2nd Sunday of Lent 2019 (readings)

Today’s second reading is a great reminder of our ultimate goal as Christians, as Catholics; that goal is heaven. It’s also a great reminder of our dual citizenship. By our birth, we are made citizens of whatever country we’re born in, but by our baptism we are made citizens of heaven.

And it’s by this very fact of our second citizenship that we are called to live a life of joy and full of hope, as is fitting for children of God.

The Transfiguration in the Gospel today points the way to the Cross of Jesus Christ. It shows us the end for which we’re made: life with God and the resurrection of the dead.

Christ’s resurrection is the cause of our own resurrection, for “Christ has been raised from the dead, the first fruits of those who have fallen asleep. For as by a man came death, by a man has come also the resurrection of the dead” (1 Cor 15:20–21).

An essential prerequisite for attaining resurrection in glory is the effort to identify with Christ, in both joy and suffering, in both life and death. Because, “If we have died with him, we shall also live with him; if we endure, we shall also reign with him” (2 Tim 2:11–12).

If we make the effort that fidelity requires, he will take our body, which is weak and subject to illness, death and decay, and transform it into a glorious body.

Now, the way marked for us is not easy. It requires suffering, penance, and most of all love. And as St Thomas Aquinas tells us, “For a person to go straight along the road, he must have some knowledge of the end—just like how an archer will not shoot an arrow straight unless he first sees the target […]. This is particularly necessary if the road is hard and rough, the going heavy, and the end delightful” (St Thomas Aquinas, Summa theologiae, 3, 45, 1).

We know our target, we know our goal. We know of the resurrection, but we also know that before we get there, we must embrace the Cross; just as Christ did. But it’s important to remember that suffering, though we must endure it, is not a good in itself. In fact, one of our duties as children of God with citizenship in heaven, is to alleviate the suffering we see around us. Poverty, illness, and death surround us as a mere fact of our existence.

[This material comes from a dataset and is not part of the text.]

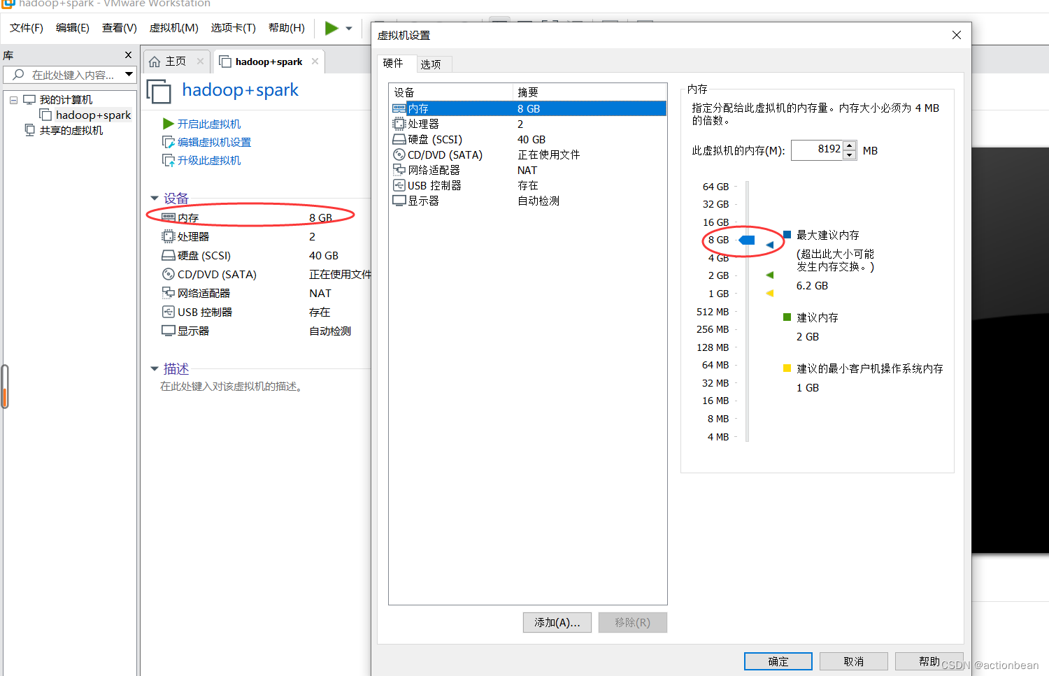This screenshot has height=676, width=1049.
Task: Click the 添加(A) button to add hardware
Action: pos(557,622)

And as today’s responsorial psalm teaches, nearness to Christ is a comfort to those who suffer. Likewise, nearness to us and to our aid could be the balm that those suffering around us receive. So, we must ask ourselves, how can I alleviate the crosses of those around me?

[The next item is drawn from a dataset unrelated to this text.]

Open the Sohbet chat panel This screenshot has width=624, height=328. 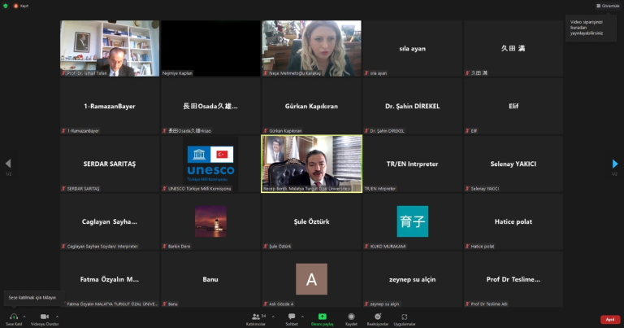click(x=292, y=316)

It could be as easy as feeding the hungry, giving drink to the thirsty, clothing the naked, sheltering the homeless, visiting the sick, ransoming the captive, or burying the dead.

My brothers and sisters, our true homeland is heaven, won by the victory of the Cross; if we wish to ever put our heavenly citizenship to use, we must strive to get there; we must embrace the Cross, embrace our suffering, and help alleviate the suffering of others; all with joy and with hope in the resurrection of Our Lord Jesus Christ.

To end, I leave you with a quote from St John of the Cross: “The road is narrow. He who wishes to travel it more easily must cast off all things and use the Cross as his cane. In other words, he must be truly resolved to suffer willingly for the love of God in all things.”